Of all the phobias blood phobia (also called haemophobia, hematophobia) is one of the most common and most interesting. It is often accompanied by Trypanophobia a fear of medical procedures involving hypodermic needles
People who had vaccinations in school may recall one or more of the children fainting. It is fainting that makes this phobia unique. In most phobias blood pressure rises. Although the phobic may feel faint due to hyperventilating they are very unlikely to faint because of the raised blood pressure. However with blood or needle phobia the blood pressure rapidly drops and this can cause fainting.
Often just the sight of blood or a needle can bring on high anxiety levels including a racing pulse, hyperventilating and an overwhelming urge to flee.
Like most anxiety disorders it tends to get worse if not treated and this inevitably causes major problems if the phobic has to go into hospital. There have been cases where people have refused life saving operations because their fear of the medical procedure is so great.
Most phobias are thought to be a combination of genetic predisposition and learned behaviours. Some psychologists have put forward any interesting theory for haemophobia. This states that it has evolutionary roots. It purports that on the battlefields of history, those who fainted from the sight of blood and carnage around them were the ones who survived because they appeared dead. Also if the sight of their own injury caused a drop in blood pressure then they would be less likely to bleed to death. Since these survivors get to pass on their genes to their descendants then it follows that there will be an ever increasing number of people with this condition.
Whether this theory is correct on not is hard to say but as many as 10% of the population are thought to have some level of this condition.
Whether the roots are genetic or not, many sufferers manage to overcome this condition and lose their fear of blood and needles. The most effective treatments are those that involve systematic desensitisation. This technique is common used in both Cognitive Behavioral Therapy (CBT) and Hypnotherapy and success rates are high.
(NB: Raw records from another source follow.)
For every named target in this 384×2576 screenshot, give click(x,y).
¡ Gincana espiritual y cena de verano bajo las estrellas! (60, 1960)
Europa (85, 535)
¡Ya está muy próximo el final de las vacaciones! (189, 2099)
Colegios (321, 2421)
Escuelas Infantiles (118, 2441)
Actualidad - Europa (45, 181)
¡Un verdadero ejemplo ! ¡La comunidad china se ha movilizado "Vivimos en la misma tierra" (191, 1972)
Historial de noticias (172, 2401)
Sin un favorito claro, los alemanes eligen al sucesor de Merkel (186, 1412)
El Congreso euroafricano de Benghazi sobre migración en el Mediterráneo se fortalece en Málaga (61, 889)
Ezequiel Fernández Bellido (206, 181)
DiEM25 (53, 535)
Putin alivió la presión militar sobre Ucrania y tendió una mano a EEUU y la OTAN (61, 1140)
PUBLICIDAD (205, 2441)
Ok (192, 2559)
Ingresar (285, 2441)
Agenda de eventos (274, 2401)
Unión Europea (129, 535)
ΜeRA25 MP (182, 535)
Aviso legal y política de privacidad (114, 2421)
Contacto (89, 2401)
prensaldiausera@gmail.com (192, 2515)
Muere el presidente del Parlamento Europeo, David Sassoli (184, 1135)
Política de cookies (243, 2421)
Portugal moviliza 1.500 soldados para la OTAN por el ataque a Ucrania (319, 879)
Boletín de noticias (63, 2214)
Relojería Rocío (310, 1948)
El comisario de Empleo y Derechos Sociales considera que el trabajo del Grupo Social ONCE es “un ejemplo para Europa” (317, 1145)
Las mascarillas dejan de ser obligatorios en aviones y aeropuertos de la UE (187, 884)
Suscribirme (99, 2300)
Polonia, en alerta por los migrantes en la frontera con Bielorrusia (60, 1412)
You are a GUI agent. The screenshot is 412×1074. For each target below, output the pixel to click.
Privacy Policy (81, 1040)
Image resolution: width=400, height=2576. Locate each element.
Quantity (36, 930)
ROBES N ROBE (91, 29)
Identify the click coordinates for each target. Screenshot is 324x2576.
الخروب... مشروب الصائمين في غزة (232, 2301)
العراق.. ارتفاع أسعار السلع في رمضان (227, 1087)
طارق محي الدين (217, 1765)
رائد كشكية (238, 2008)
CBT involves teaching the client to consciously challenge their thinking while hypnotherapy uses the focused and relaxed state of hypnosis to suggest a more realistic assessment of the actual danger to the subconscious. In the systematic desensitisation stage the client is introduced gradually to their fear. The fear hierarchy may start by looking at a photograph of a minor injury and may end with the client seeing real blood. (Committed therapists sometimes draw their own blood). The pace of progression up this hierarchy has to be done with agreement from the client and can be a slow process. The patience of both the client and the therapist are usually rewarded though with a complete recovery. Many clients go on to have injections or even become blood donors.
Although the condition may have existed for years, many clients manage to overcome their fear in just a few sessions.
Other techniques include tensing of the large muscles groups to raise the blood pressure and prevent fainting. Although this works for some, others find that the tensing of the muscles just makes them more anxious. If the systematic desensitisation is successful then the blood pressure should not drop at the sight of blood or needles and the client can relax in future situations.